Le second cliché est plus intéressant... D'après les informations que j'ai eûs (merci Fred!), le yacht auquel est suspendu l'Albatross appartenait au Prince Rainier de Monaco. Ce qui confirme l'info selon laquelle il possédait plusieurs de ces runabouts...
Bon, va falloir que je m'en occupe du p'tit gars si je veux m'en servir l'été prochain...
Etablir l'historique de la marque m'aura pris un moment... Voici donc un résumé de ce que j'ai pu apprendre sur ces bateaux.
Les débuts
La firme Albatross Marine Ltd. est crée par deux ingénieurs anglais, Peter Hives (fils du directeur de Rolls Royce de l'époque) d'une part, et Archie Peace d'autre part (ingénieur aéronautique formé par la Bristol Aeroplane Company), à St. Olaves (Great Yarmouth, Angleterre).
C'est en appliquant les techniques aéronautiques qu'ils connaissaient, et en utilisant les surplus d'aluminium disponibles après-guerre, qu'ils créent le runabout Albatross MkI en 1949. Les premiers modèles sont commercialisés en 1950, équipés du moteur 100E de la Ford Anglia (4 cylindres en ligne marinisé de 1172cc, soupapes latérales, carburateur SU, sortant 35 cv à 4500 tr/mn).
La réussite
C'est alors que se joint à l'équipe Bruce Campbell, milliardaire de son état (famille Hoover), et ancien pilote d'essai chez De Havilland. A bord de son yacht, il parcourt la Riviera en ventant les mérites du petit Albatross. Suivant son modèle, de nombreux propriétaires de yacht ajoutent cette petite annexe biplace à leur navire...
De nombreuses célébrités deviennent alors propriétaires d'Albatross : Le Prince Rainer de Monaco (il en aurait possédé 6, voir article du 27/12/2006!), Grace Kelly, Onassis, Brigitte Bardot, le Prince Philip (Duc d'Edimbourg, mari de la Reine Elizabeth II), John Pertwee, Stirling Moss, George Formby, etc...
Nous sommes en 1954, et la compagnie Albatross Marine, forte de 60 employés, produit 150 bateaux par an! Pas seulement de petits runabouts, mais aussi des unités plus importantes, toujours en aluminium riveté. La British Rail construira même une voie de garage à proximité de l'usine pour expédier plus rapidement les bateaux vers l'Italie et le sud de la France...
Les ventes augmentant encore, une version 4 places du runabout sera proposée à partir de '57... Une motorisation plus puissante est proposée en option à partir de 1955 (moteur Coventry Climax 1220cc, 70cv), propulsant le petit MkII (conçu en 1960) à 47 noeuds (87km/h)!

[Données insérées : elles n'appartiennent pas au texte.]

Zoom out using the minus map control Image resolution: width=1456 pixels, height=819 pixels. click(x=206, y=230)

Les performances du petit Albatross lui permettent de remporter victoire sur victoire, aussi bien en Angleterre qu'en France (Six Heures de Paris). Pour les mêmes raison, de nombreux clubs de ski nautique (sport alors en pleine expansion) utiliseront ces bateaux...
Le déclin de la marque...
Malheureusement, le destin de la marque est scellé par l'avènement dans les années 60 de la fibre de verre... Les coques polyester sont plus performantes, et plus simple à fabriquer, donc moins chères...
La dernière tentative d'Albatross Marine Ltd. sera un bateau en fibre de 18 pieds, équipé d'un moteur Jaguar de 3,8L. Mais le succès n'est plus là, et la société ferme en 1966.

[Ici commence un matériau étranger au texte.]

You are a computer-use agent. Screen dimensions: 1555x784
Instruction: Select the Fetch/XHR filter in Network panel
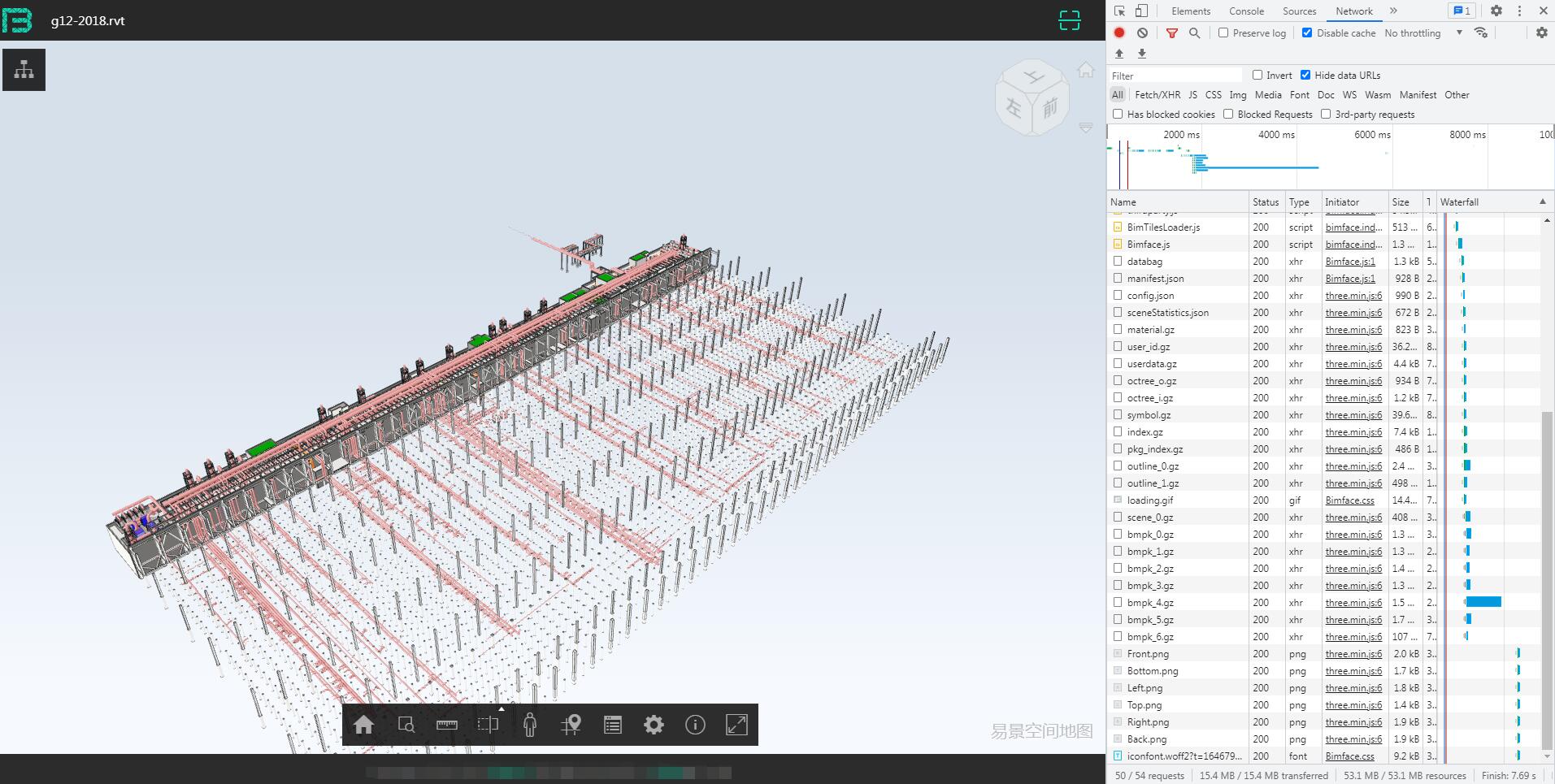1157,94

Le décès d'Archie Peace, atteint depuis l'age de 40 ans d'une sclérose en plaques, se fera même dans l'indifférence de tous...
Albatros aujourd'hui
Environ 1200 Albatross auront été construits, parmi lesquels 800 biplaces (dont 600 MkI), et 400 quatre-places. Seulement 164 modèles équipés du moteur Coventry Climax auraient été produits, ce qui en fait un modèle particulièrement recherché.
On estime à moins d'une centaine le nombre d'Albatross existant encore à l'heure actuelle...
Manuel Albatross Sports Runabout et Continental 1965
Trouver des informations techniques sur les Albatross n'est pas évident...
Et comme j'ai en main la photocopie du manuel Albatross Sports Runabout & Continental 1965...
Et bien hop, un coup de scanner, et j'en fais profiter la communauté!
Bonne lecture!
Vous pouvez télécharger l'ensemble du manuel au format zip ici : [télécharger le manuel] (31 pages en 1024x630, 11Mo).
Un énorme merci à Richard qui m'a fourni la photocopie de ce précieux document...
Et pas des moindres, 2 Albies tractés par un Combi Split pickup simple cabine, aux couleurs de la société - Albatross Marine Ltd. - qui plus est! Y'a pas collector là??
Voici une perle de vidéo que j'ai trouvée sur l'excellent site British Pathé... Un petit sujet de moins de 3 minutes sur l'arrivée du ski nautique en Angleterre, en Juillet 1955!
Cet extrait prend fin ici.